Whatever Happens this Week, our Democracy and Open Society are in Critical ConditionRoundup
tags: democracy, authoritarianism, 2020 Election
Jim Sleeper is the author of Liberal Racism (1997) and The Closest of Strangers: Liberalism and the Politics of Race in New York (1990).
Financier and philanthropist George Soros must have seen Trump coming as early as 2011. He certainly saw where a disturbingly large proportion of American voters were going. "The United States has been a democracy and open society since its founding. The idea that it will cease to be one seems preposterous; yet it is a very likely prospect," he wrote in the New York Review of Books in June of that year.
George W. Bush's reelection in 2004 had convinced Soros "that the malaise in American society went deeper than incompetent leadership." The public had proved "unwilling to face harsh reality and was positively asking to be deceived by demanding easy answers to difficult problems."
Will the American public now reconfirm Soros' observation? This year's campaign has given us plenty or reasons to worry.
By the end of Bush's second term in 2009, few Americans denied the harsh realities of the Iraq war fiasco and of failed federal responses to Hurricane Katrina's devastation and to tsunamis of predatory financing that were throwing millions of people out of their homes and jobs. Yet Soros insisted that much of the public, reluctant to face other realities, grasped at vague, easy hopes that Barack Obama's 2008 campaign offered but that his presidency proved sometimes unwilling and sometimes unable to fulfill, especially against a Republican Congress after 2010.
The ongoing public flight from reality only accelerated with Donald Trump's 2016 campaign, when millions of voters sought scapegoats to blame for rising dangers and craved simplistic directions to safety and salvation.
Soros proposed that Americans' reluctance to face reality had been "coupled with the refinement in the techniques of deception" by Rupert Murdoch's and other right-wing media and by sundry impresarios and invaders of internet social media. But he also warned that democracy can be undone by a much older danger, inherent in human nature, that discredits the Enlightenment "assumption that freedom of speech and thought will produce a better understanding of reality." That assumption "is valid only for the study of natural phenomena," not of politics, Soros wrote. Instead of standing "apart from reality, acting as a searchlight illuminating it," reason and rational analysis were of little help in understanding how even prosperous, well-educated people think and act in society.
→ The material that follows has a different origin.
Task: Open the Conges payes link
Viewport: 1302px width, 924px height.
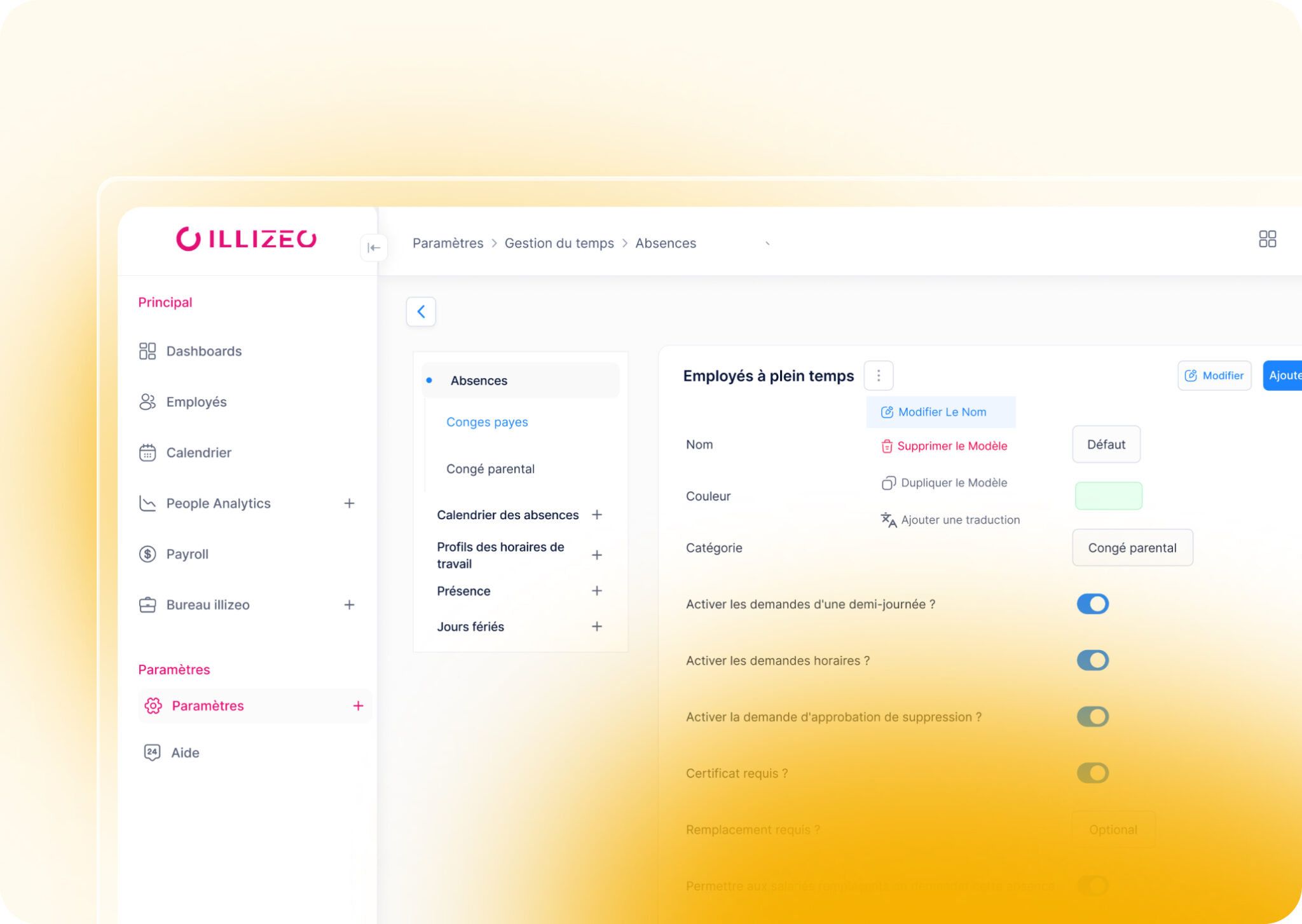Action: tap(487, 422)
That disturbing proposition has been reinforced by Trump ever since 2016 and by the public distempers he stoked on the eve of this election. Those distempers won't abate even if Joe Biden wins. American history offers ample reasons why. Whenever the republic's civil society has been under great stress, defenders of its traditional values, joined by opportunistic free riders like Trump who are driven only by power-lust and greed, have ginned up public paroxysms of alarm and rage at selected internal enemies whom they've blamed for the crises.
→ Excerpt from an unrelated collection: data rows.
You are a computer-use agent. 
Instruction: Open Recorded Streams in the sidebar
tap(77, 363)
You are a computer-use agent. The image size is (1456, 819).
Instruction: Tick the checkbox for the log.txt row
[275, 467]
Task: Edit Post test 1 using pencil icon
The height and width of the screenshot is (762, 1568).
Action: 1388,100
In the 1690s, the enemy was witches, hysterical women and girls said to had been taken by Satan. In 1619 and ever since, it has been African Americans and other people of color, said to be inferior and therefore all the more dangerous to their oppressors. In the 1840s, it was Catholic immigrants, said by a presidential candidate to be besotted with "rum, Romanism and rebellion." In the 1920s, it was anarchists, Reds and pushy Hebrews. In the 1950s, it was Communist spies for Stalin, the Satan of that time. In the 1960s, it was hippies, inner-city rioters, and opponents of the Vietnam War. Since 9/11, it has been American Muslims.